Question

A particle of mass $1\text{kg}$ is subjected to a force which depends on the position as $\overrightarrow{F}=-k(x\hat{i}+y\hat{j})kgm{s}^{-2}$ with $k=1kg{s}^{-2}$. At time $t=0$, the particles's position $\overrightarrow{r}=(\frac{1}{\sqrt{2}}\hat{i}+\sqrt{2}\hat{j})m$ and its velocity $\overrightarrow{v}=(-\sqrt{2\hat{i}}+\sqrt{2}\hat{j}+\frac{2}{\pi }\hat{k})m{s}^{-1}$. Let $V_x$ and $V_y$ denote the $x$ and the $y$ components of the particle's velocity respectively.
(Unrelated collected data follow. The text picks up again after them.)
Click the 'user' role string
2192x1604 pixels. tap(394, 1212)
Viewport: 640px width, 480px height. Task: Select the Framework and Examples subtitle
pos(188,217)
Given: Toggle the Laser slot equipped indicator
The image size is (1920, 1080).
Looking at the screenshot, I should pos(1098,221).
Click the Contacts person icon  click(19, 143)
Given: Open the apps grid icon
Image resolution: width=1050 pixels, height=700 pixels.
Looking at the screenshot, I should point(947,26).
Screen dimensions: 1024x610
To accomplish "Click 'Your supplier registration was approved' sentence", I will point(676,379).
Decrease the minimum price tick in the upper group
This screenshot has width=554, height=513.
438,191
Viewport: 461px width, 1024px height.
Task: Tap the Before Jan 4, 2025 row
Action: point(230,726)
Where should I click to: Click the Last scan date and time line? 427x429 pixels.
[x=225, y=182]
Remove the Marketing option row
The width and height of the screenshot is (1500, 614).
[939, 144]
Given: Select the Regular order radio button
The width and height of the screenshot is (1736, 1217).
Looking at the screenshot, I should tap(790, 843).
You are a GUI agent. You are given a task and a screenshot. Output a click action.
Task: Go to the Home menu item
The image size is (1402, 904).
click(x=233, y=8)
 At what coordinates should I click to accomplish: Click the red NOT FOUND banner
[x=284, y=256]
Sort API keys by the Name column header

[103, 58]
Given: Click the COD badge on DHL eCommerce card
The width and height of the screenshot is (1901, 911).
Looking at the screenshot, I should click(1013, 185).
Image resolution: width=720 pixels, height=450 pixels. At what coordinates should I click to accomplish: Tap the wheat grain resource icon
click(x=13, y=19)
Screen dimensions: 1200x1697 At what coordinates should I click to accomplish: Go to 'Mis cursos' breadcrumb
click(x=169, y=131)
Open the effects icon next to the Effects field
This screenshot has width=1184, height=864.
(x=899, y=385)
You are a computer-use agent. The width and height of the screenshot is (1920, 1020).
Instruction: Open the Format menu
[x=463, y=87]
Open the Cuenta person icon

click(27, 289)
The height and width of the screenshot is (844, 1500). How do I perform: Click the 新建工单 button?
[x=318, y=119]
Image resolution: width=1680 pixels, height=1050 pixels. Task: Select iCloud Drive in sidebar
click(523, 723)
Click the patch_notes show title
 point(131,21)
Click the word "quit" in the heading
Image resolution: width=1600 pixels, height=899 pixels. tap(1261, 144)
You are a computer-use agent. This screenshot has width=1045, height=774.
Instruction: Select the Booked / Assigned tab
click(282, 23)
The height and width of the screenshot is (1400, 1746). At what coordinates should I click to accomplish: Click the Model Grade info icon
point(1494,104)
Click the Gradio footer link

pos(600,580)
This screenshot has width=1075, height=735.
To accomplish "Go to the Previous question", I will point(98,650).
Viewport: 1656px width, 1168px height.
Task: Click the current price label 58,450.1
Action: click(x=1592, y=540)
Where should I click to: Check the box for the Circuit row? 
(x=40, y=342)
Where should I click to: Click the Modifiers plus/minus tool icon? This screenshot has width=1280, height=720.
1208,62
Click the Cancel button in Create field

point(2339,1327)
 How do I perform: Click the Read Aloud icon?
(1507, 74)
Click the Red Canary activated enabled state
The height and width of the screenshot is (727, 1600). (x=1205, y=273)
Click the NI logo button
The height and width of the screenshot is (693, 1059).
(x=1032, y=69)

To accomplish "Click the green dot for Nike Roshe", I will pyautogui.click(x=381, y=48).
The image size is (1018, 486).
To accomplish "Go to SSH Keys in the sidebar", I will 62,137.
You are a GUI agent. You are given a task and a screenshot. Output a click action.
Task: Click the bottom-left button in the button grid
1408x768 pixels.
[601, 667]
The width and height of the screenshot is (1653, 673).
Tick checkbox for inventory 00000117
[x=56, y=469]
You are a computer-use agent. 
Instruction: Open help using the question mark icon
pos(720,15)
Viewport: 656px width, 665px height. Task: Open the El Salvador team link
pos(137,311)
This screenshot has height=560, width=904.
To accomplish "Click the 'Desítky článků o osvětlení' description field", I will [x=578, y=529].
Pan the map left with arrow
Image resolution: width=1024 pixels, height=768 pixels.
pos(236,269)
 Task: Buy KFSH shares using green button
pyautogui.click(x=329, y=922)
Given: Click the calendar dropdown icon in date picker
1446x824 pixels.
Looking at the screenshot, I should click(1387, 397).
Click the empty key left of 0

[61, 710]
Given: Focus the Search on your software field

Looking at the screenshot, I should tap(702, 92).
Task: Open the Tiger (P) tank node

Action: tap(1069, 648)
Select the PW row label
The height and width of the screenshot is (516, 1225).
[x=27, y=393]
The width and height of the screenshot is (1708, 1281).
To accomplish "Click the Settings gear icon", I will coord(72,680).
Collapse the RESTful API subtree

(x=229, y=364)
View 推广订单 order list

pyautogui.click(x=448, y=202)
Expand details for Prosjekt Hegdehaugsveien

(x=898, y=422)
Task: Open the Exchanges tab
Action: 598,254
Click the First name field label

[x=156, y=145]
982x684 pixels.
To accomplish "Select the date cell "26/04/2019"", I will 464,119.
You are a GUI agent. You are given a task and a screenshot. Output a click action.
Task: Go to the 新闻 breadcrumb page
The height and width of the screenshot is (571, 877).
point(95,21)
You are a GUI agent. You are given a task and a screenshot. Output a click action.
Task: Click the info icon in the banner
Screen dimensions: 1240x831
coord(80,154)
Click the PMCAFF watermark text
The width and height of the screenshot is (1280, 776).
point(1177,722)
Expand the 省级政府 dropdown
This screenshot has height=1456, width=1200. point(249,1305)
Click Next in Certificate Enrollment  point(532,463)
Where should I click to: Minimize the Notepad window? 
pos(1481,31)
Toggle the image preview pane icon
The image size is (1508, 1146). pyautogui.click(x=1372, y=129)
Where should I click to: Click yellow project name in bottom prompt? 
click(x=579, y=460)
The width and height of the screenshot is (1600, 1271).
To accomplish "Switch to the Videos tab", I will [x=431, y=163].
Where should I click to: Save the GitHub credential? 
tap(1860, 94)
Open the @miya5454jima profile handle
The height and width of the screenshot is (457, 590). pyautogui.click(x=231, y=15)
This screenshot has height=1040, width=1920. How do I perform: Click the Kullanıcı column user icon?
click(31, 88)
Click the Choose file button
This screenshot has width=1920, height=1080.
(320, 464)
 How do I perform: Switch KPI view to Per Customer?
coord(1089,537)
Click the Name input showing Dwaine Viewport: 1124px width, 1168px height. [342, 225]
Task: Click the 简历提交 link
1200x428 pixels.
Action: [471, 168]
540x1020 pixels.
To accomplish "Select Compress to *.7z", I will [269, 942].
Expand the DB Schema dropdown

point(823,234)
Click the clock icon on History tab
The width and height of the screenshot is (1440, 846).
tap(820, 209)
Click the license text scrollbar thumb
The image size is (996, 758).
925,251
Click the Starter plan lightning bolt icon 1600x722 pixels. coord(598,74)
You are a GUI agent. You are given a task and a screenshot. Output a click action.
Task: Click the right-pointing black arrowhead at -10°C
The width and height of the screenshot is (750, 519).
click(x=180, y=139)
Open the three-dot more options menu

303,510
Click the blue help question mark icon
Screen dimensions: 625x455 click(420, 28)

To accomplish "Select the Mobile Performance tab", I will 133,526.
Ignore gravity. When $z=0.5m$, the value of $(x{v}_y-y{v}_x)$ is _________ $m^2{s}^{-1}$.

• A. 3.0
• B. 3.00
• C. 3

Answer 1

Answer: (A), (B), (C)

Given:
mass $m=1\text{kg}$
$\overrightarrow{F}=-k(x\hat{i}+y\hat{j})kgm{s}^{-2}$
$k=1kg{s}^{-2}$.
at $t=0$,
$\overrightarrow{r}=(\frac{1}{\sqrt{2}}\hat{i}+\sqrt{2}\hat{j})m$
$\overrightarrow{v}=(-\sqrt{2\hat{i}}+\sqrt{2}\hat{j}+\frac{2}{\pi }\hat{k})m{s}^{-1}$
$z=0.5m$,
We know that, for
$F_x=-kx,$
$x=A_1\sin (wt+\varphi )$
and $V_x=A_1\omega \cos (\omega t+{\varphi }_1)$
$\text{where}\omega =\sqrt{\frac{k}{m}}=1,\text{at}t=0\Rightarrow V_x=-\sqrt{2},x=\frac{1}{\sqrt{2}}\Rightarrow \frac{1}{\sqrt{2}}=A_1\sin {\varphi }_{1}and-\sqrt{2}=A_1\cos {\varphi }_1$
After solving we get$A_1=\frac{\sqrt{5}}{\sqrt{2}},\sin {\varphi }_1=\frac{1}{\sqrt{5}},{\cos }_1=-\frac{2}{\sqrt{5}}$
Now for given value of $z$ $t=\frac{S_z}{V_z}=\frac{0.5}{\frac{2}{\pi }}=\frac{\pi }{4}$
Therefore at$t=\frac{\pi }{4},x=\frac{\sqrt{5}}{\sqrt{2}}\sin (\frac{\pi }{4}+{\varphi }_1)x=\frac{\sqrt{5}}{\sqrt{2}}(\sin \frac{\pi }{4}\cos {\varphi }_1+\cos \frac{\pi }{4}\sin {\varphi }_1)$
$x=\frac{\sqrt{5}}{\sqrt{2}}[(\frac{1}{\sqrt{2}}\times (-\frac{2}{\sqrt{5}})+(\frac{1}{\sqrt{2}}\times \frac{1}{\sqrt{5}})]x=-\frac{1}{2}$
$V_x=\frac{\sqrt{5}}{\sqrt{2}}\cos (\frac{\pi }{4}+{\varphi }_1)V_x=\frac{\sqrt{5}}{\sqrt{2}}[\left(\frac{1}{\sqrt{2}}\right)(-\frac{2}{\sqrt{2}})-\left(\frac{1}{\sqrt{2}}\right)\left(\frac{1}{\sqrt{5}}\right)]V_x=-\frac{3}{2}$

$\text{Similarly for ,}{F}_y=-ky,\text{at}t=0\Rightarrow V_y=\sqrt{2},y=\sqrt{2}$
$y=A_2\sin (\omega t+{\varphi }_2)\Rightarrow V_y=A_2\omega \cos (\omega t+{\varphi }_2)\text{where}\omega =1$
$\Rightarrow \sqrt{2}=A_2\sin \left({\varphi }_2\right),\sqrt{2}=A_2\cos {\varphi }_2$
On solving we get
$A_2=2,{\varphi }_2=\frac{\pi }{4}$
Therefore for $t=\frac{\pi }{4},y=2\sin (\frac{\pi }{4}+\frac{\pi }{4})=2,V_y=2\cos (\frac{\pi }{4}+\frac{\pi }{4})=0$
Now,
$x{V}_y-y{V}_x=(-\frac{1}{2})\left(0\right)-\left(2\right)(-\frac{3}{2})=3$